A lot has happened in the cultural conversation since the last poll in 2012, when Hitchcock unseated Welles though without exactly changing the critical landscape. Identity and representation are now important and that is a very good thing. A stagnant set of assumptions has been stirred up, and the greatness of a modern master has been acknowledged. But it isn’t just that. Akerman’s genius and uncompromising vision, along with her compassion and human sympathy, have been pressing on the debate for some time now and Jeanne Dielman has progressed from being an unsettling rumour or cult choice, bursting through to fully fledged classic.

It is a film that poses a confrontational question to the audience, as difficult in 2022 as in 1975: what does the viewer expect to see and when? Akerman transcribes the apparently dull life of Dielman, played by Delphine Seyrig, in distinctively long, unbroken takes from fixed camera positions. We watch as Dielman sits down at her kitchen table and peels potatoes or begins to cook a meal. This scene goes on for long enough for us to think: this person is really peeling potatoes; there is effectively no difference in what she is doing here in this fictional mode and how she would do it in real life. This is happening. Without cutting away, we simply look at what is front of us, and begin to notice incidental details that would otherwise be overlooked.

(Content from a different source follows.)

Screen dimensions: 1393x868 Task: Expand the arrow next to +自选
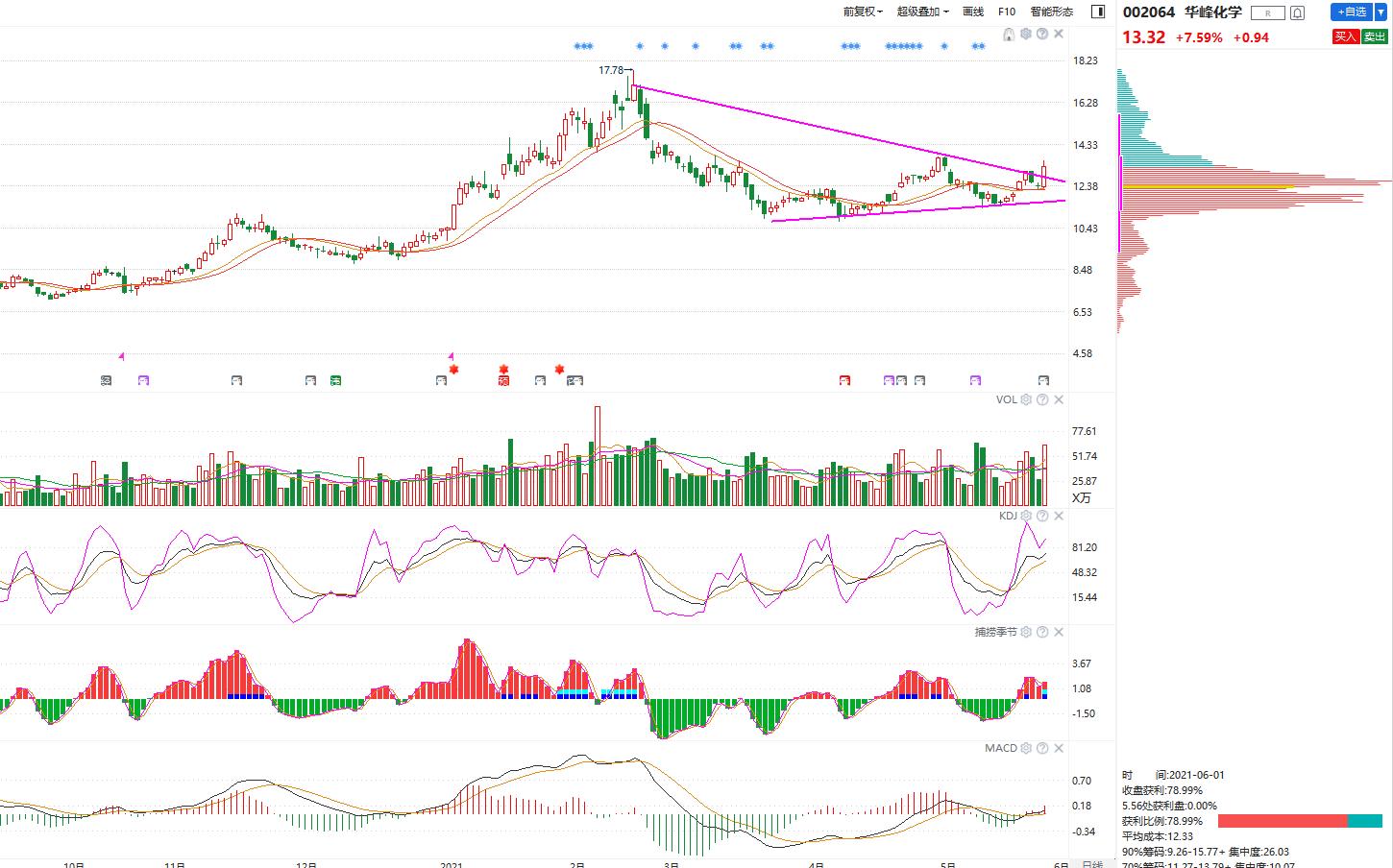tap(1381, 12)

But after a while, having been lulled into this faintly hypnotised state, we notice disturbing things that are slightly off, symptoms of an unacknowledged off-camera reality. It is the very polar opposite of a jump scare. Proportion and perspective are what’s in question. The long, long stretches of uneventfulness that surround the main event are not usually accommodated like this and significant things are not usually left unsignposted, and yet this is arguably a truer representation of our lived, unedited experience.

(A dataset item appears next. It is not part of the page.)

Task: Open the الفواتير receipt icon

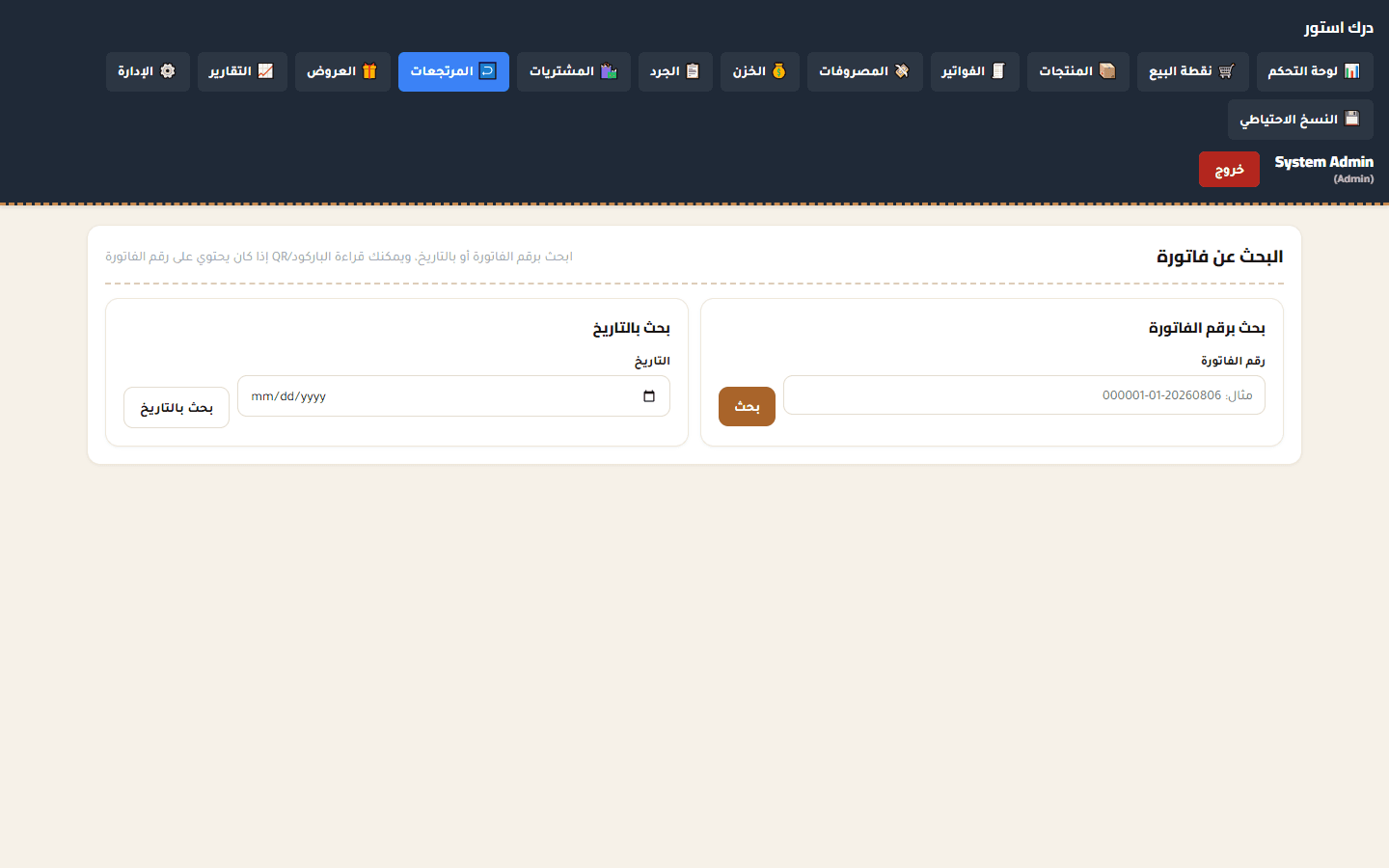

Jeanne Dielman is also a movie that reaches back to Agnès Varda’s 1962 film Cléo from 5 to 7 – which makes the list at No 14 – in its quasi real-time scrutiny of a woman’s private life, as well as Buñuel’s Belle de Jour from 1967, with its sheen of dreamlike strangeness in ostensible normality. It also reaches forward to movies such as Jaime Rosales’s The Hours of the Day from 2003 and Michael Haneke’s Hidden from 2005, in that it is about denial, about the prosperous bourgeois capacity for carrying on and ignoring suffering and violence, whether this violence is being caused by or inflicted upon you. It is a poem of stoicism and fear and pain and a kind of survival.

Elsewhere in the list, it is refreshing to see more recent films (at last) being listed: Wong Kar-Wai’s delectably unhappy love story In the Mood for Love (2000) at No 5, Claire Denis’ Beau Travail (1998) at No 7 and David Lynch’s Mulholland Dr (2001) at No 8. Ingmar Bergman’s Persona (1966) is in there at No 18 but his mighty The Seventh Seal (1957) – once a shoo-in for lists like this – doesn’t make the cut, and great European heavyweights such as Fellini and Antonioni are absent. A small worry of mine is that, as ever, comedy is pretty much frowned on, although Singin’ in the Rain (1952) gets in at No 10, with its heroic insistence on the importance of making ’em laugh.

But how exhilarating to see Akerman’s magnificent work being recognised like this.